Figure 12. The chaotic firing state of a memristor synapse-coupled system involving a neuron and a skeletal muscle cell: (a) the membrane potential of the neuron; (b) the attractor of the neuron circuit; (c) the membrane potential of the skeletal muscle cell; (d) the attractor of the skeletal muscle cell circuit; (e) the temporal evolution of the Hamiltonian energy ratio between the skeletal muscle cell and the neuron; (f) the temporal evolution of the displacement of the active beam; (g) the temporal evolution of the kinetic energy of the active beam; (h) the temporal evolution of the field energy in the memristor-coupled channel. The parameter values are set to k1 = 1.8.

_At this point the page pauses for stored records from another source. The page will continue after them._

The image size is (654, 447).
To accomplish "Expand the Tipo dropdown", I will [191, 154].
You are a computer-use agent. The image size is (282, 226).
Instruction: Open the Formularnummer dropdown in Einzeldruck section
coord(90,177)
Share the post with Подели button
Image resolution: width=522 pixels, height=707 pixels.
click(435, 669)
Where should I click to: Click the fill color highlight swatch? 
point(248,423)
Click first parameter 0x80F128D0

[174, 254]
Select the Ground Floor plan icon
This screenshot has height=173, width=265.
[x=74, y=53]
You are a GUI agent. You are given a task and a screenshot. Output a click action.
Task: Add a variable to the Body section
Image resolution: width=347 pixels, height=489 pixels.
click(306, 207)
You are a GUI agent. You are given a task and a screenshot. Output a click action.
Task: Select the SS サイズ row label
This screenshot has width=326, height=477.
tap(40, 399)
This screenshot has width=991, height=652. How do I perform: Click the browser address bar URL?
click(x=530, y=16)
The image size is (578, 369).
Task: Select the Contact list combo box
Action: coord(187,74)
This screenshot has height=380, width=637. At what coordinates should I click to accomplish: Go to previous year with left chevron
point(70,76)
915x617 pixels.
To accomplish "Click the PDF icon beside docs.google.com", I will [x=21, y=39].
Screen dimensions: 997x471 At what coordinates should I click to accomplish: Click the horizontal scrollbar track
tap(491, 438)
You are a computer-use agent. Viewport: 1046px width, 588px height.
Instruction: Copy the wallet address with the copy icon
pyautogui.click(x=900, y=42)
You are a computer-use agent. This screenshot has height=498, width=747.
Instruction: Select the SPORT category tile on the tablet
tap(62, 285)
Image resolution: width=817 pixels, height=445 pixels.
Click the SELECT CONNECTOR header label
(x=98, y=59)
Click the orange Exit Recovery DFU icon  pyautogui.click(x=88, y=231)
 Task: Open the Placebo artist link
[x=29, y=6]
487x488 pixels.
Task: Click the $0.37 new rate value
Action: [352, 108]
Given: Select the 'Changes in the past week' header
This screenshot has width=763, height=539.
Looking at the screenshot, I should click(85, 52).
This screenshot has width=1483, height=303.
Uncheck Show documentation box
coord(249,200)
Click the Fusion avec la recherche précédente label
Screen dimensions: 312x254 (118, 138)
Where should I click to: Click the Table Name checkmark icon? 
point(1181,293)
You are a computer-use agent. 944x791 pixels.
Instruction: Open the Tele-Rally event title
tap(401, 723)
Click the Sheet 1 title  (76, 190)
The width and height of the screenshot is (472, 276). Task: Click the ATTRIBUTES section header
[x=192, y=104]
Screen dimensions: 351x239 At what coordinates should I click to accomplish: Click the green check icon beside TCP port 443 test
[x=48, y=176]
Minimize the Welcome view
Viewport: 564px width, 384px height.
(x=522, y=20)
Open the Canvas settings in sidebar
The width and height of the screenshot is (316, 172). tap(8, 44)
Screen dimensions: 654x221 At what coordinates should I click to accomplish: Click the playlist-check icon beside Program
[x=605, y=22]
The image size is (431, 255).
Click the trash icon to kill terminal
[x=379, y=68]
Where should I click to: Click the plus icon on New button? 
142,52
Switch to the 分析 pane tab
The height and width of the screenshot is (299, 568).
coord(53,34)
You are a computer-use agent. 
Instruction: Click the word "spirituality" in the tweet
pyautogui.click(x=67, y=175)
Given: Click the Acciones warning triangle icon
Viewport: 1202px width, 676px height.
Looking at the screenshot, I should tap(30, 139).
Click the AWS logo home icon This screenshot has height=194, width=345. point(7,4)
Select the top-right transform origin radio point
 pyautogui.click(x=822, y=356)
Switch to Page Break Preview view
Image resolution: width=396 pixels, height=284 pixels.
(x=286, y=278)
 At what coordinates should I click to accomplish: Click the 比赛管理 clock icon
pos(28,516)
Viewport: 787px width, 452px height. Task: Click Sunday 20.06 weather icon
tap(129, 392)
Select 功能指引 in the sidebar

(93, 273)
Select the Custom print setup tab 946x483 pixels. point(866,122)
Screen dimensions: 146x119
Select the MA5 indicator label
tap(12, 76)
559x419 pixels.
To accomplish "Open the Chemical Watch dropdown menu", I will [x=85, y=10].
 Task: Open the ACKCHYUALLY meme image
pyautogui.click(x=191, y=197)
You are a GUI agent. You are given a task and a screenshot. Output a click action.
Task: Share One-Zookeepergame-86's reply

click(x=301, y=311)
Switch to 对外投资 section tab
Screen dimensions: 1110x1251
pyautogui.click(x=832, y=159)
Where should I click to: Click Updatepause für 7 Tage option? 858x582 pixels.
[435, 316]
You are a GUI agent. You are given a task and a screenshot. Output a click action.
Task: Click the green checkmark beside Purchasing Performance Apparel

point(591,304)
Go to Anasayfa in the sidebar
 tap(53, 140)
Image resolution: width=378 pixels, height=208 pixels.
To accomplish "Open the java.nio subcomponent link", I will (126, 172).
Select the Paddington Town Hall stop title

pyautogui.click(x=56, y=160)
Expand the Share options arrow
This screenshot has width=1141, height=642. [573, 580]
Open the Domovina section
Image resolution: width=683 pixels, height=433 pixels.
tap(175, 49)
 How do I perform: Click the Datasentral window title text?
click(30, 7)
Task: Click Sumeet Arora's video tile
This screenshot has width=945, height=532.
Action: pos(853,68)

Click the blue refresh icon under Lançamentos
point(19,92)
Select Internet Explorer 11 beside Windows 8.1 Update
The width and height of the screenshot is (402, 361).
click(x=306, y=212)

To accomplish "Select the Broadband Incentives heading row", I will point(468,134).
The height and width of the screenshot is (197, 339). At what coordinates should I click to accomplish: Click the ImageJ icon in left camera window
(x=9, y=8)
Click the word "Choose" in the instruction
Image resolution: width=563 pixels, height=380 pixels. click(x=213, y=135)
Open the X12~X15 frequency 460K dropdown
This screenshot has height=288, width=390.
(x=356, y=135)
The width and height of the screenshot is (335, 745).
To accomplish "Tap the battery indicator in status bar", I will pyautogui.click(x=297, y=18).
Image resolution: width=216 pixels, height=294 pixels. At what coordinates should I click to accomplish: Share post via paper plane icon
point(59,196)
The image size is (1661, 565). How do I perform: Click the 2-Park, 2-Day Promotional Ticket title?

When the parameter k1 is set to 0.1, the membrane potential of the skeletal muscle cell exhibits periodic oscillations, as shown in figure 7(c). Conversely, when the parameter k1 is increased to 1.8, the membrane potential of the skeletal muscle cell transitions to a chaotic state, as depicted in figure 12(c). Observations from figures 12(a) and (b) indicate that the neuron’s membrane potential also displays a chaotic state. The energy ratio between the skeletal muscle cell and the neuron, as well as the displacement of the active beam, initially have large amplitudes, then rapidly decrease, and ultimately maintain chaotic oscillations within a certain range, as illustrated in figures 12(e) and (f). The kinetic energy of the active beam maintains chaotic oscillations within the range of 0 to 0.4, as shown in figure 12(g). The field energy in the coupled channel exhibits an increasing trend over time, as demonstrated in figure 12(h). In practice, the synaptic coupling between neurons and skeletal muscle cells is regulated by the energy relationship between the two cells. Thus, the establishment of the coupling channel is influenced by the combined energy of the skeletal muscle cell and the neuron. Here, the ratio of the skeletal muscle cell’s energy to the neuron’s energy is set to control the memristive synapse between the two cells. When the ratio of energy between the two cells exceeds the threshold (ϵ = 25), the synapse between the two cells begins to form, and the coupling strength of the coupling channel increases exponentially over time. When the energy ratio between the two cells falls below the threshold, the coupling strength ceases to grow, and the coupling channel stabilizes. Under the aforementioned conditions, by expressing the coupling strength in equation (5) with equation (12), the evolution of the memristive synapse coupling strength, the energy ratio between the skeletal muscle cell and the neuron, and the field energy in the coupling channel over time were calculated, with the results shown in figure 13.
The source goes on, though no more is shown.